This section is from the book "Strength From Eating", by Bernarr MacFadden. Also available from Amazon: Strength from Eating.
Though tea and coffee are undoubtedly baneful in their effects, the ice-water habit, now almost universal in America, is the cause of much physical weakness and disease. True, many persons seem to imbibe large quantities daily without apparent serious injury, but the possession of a modicum of brains should enable any one to clearly see that the introduction into the stomach of an ice-cold liquid that is from sixty to sixty-eight degrees colder than this organ could not have otherwise than a weakening influence.
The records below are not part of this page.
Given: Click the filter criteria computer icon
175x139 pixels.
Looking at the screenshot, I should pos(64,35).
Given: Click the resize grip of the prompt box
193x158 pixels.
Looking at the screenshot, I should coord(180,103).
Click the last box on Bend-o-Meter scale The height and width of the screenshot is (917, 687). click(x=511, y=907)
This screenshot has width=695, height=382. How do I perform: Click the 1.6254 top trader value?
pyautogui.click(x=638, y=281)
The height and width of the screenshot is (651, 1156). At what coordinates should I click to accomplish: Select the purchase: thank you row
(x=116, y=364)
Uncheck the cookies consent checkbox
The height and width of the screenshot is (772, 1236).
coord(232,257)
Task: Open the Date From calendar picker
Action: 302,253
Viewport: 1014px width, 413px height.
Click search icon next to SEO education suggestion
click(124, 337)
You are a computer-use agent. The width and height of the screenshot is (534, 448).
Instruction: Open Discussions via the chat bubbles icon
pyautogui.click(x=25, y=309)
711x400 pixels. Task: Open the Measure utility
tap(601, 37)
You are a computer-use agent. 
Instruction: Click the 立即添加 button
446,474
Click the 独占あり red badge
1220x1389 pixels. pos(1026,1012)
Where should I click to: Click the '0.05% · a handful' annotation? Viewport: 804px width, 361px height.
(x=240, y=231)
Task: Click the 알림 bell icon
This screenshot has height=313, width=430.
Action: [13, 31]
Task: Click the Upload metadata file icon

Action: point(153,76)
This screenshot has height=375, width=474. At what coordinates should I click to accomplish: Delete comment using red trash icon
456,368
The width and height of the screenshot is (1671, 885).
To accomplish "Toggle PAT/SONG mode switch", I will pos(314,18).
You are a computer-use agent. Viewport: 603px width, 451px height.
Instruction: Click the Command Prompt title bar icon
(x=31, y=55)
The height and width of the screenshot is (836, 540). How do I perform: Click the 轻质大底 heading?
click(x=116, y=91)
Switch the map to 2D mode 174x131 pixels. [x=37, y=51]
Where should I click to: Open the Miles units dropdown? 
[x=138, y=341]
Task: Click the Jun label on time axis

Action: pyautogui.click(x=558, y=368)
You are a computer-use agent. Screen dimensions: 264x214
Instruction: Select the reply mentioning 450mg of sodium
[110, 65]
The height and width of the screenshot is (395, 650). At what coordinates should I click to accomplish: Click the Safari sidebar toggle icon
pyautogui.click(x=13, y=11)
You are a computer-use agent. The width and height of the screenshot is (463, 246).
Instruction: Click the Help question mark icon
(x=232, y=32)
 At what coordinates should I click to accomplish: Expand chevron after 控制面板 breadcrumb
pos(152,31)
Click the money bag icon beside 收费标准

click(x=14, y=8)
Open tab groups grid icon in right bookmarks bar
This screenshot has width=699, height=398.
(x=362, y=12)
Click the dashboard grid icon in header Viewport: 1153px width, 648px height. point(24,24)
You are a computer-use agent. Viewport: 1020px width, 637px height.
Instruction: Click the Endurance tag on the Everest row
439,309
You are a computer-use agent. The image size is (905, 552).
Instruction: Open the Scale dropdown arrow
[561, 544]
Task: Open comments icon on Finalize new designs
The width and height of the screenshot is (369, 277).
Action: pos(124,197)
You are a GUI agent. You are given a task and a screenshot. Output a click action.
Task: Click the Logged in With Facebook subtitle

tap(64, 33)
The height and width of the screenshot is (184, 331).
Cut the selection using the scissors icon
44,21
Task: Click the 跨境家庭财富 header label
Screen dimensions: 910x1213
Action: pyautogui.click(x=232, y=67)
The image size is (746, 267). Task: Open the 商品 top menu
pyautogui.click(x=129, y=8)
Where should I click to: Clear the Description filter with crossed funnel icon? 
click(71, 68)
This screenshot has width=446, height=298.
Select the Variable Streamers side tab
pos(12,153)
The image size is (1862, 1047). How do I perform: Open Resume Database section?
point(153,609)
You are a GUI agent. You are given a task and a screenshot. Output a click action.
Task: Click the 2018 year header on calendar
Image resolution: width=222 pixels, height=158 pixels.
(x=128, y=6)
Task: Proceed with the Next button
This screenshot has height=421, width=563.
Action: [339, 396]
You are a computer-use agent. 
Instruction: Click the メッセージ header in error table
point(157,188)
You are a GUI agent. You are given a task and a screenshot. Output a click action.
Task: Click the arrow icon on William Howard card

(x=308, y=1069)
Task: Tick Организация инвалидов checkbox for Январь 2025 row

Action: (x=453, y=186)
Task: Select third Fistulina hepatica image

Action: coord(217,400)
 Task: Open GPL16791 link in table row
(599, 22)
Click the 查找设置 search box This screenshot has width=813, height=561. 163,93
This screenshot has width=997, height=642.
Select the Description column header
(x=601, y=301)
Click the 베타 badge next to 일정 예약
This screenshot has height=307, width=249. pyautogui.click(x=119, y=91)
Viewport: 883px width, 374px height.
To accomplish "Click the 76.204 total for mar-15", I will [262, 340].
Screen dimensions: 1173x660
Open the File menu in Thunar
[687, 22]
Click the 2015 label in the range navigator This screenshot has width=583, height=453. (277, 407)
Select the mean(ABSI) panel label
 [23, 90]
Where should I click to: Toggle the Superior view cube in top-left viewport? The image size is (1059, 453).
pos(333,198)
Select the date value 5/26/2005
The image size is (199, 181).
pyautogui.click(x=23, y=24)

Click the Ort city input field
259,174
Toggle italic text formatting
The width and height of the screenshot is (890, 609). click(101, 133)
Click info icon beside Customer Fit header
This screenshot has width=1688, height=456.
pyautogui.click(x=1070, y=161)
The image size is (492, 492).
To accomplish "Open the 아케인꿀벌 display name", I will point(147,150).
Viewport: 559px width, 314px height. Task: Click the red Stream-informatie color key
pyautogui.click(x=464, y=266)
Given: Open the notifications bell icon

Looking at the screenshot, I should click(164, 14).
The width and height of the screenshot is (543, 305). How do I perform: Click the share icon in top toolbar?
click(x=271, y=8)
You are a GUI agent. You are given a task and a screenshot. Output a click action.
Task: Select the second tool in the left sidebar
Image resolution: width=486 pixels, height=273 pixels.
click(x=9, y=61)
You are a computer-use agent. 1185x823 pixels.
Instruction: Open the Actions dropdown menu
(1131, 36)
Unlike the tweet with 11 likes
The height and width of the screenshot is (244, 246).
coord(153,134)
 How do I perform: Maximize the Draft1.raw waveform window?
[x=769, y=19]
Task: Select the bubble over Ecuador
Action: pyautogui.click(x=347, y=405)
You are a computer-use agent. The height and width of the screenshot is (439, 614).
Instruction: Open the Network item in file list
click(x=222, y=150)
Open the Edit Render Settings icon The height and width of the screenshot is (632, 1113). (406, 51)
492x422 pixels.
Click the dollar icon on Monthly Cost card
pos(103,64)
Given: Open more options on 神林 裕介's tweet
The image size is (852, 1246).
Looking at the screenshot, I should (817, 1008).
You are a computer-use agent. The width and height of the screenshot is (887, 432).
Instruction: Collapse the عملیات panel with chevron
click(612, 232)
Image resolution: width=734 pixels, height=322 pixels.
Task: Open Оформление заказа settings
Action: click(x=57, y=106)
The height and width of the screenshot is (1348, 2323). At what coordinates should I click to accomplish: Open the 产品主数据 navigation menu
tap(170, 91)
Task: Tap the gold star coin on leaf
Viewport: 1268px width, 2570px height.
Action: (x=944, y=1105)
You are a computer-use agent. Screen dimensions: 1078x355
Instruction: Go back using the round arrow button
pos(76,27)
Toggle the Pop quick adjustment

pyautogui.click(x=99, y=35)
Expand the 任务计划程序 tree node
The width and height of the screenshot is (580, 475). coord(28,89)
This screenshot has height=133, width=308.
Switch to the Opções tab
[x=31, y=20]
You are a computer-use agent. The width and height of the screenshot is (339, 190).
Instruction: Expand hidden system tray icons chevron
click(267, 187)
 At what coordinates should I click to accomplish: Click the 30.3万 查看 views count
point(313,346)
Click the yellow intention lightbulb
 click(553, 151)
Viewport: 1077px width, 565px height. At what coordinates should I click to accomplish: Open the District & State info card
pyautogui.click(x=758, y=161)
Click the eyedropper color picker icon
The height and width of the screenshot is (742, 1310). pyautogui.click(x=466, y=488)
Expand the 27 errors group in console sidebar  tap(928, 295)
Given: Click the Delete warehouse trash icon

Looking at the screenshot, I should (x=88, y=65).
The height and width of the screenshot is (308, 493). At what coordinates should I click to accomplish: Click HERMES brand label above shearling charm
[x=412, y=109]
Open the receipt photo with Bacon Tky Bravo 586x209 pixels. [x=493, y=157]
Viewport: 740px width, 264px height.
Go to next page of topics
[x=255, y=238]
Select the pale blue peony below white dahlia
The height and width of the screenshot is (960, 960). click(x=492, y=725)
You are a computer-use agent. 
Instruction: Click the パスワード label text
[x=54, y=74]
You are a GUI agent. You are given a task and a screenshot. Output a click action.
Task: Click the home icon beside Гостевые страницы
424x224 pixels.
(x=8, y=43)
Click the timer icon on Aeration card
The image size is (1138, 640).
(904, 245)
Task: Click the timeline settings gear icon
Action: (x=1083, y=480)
Here again, with these iced drinks, is the evidence of instinct to prove beyond question that they were never intended for the human stomach. Give a child, for the first time a drink of ice-cold water and see its effects. I will never forget the first time, to my knowledge, that I tasted ice water. I had been accustomed to drinking water about the temperature of well and spring water and. as I was quite thirsty at the time, I began to swallow this iced water with the same celerity usual with other water. Two or three swallows, however, were sufficient. It seemed to me at that time as though I was actually pouring ice down my throat - it seemed to actually paralyze throat and stomach. Of course, in travelling you have to drink ice water or else take a great deal of trouble to secure something else, and time and time again when intense thirst induced me to drink iced water soon after a meal I have actually felt the organs of digestion immediately cease their work, and a decidedly uncomfortable feeling would remain for some time as a result.
There is no question as to the desirability of cool water. It should be of the temperature usually found in wells and springs, but never colder. If only the two extremes are furnished - that is, iced water and the warm water that often flows from the water pipes of a city, mix them until of a desired temperature.
You will be amply repaid in increased health for the trouble this may occasion.
If conditions are such that your water supply is too warm to furnish a pleasant drink, it can usually be cooled to a satisfactory temperature by the following method: Fill a vessel of some kind with water; wrap a wet cloth around it, covering every part of the surface. Now put it in some place sheltered from the sun where there is air stirring. Be sure that the cloth is kept wet. The process of evaporation cools the cloth and the water in the vessel gradually assumes a similar temperature.
Much nonsense is often heard about the necessity for ice in very warm weather; but very few country homes are supplied with it and the savage inhabitants of torrid countries seem to thrive without it. In fact about the only occasion for the use of ice in summer is to preserve foods like meats, butter, etc., that should become no part of the diet of an intelligent hu-man being at this heated season of the year.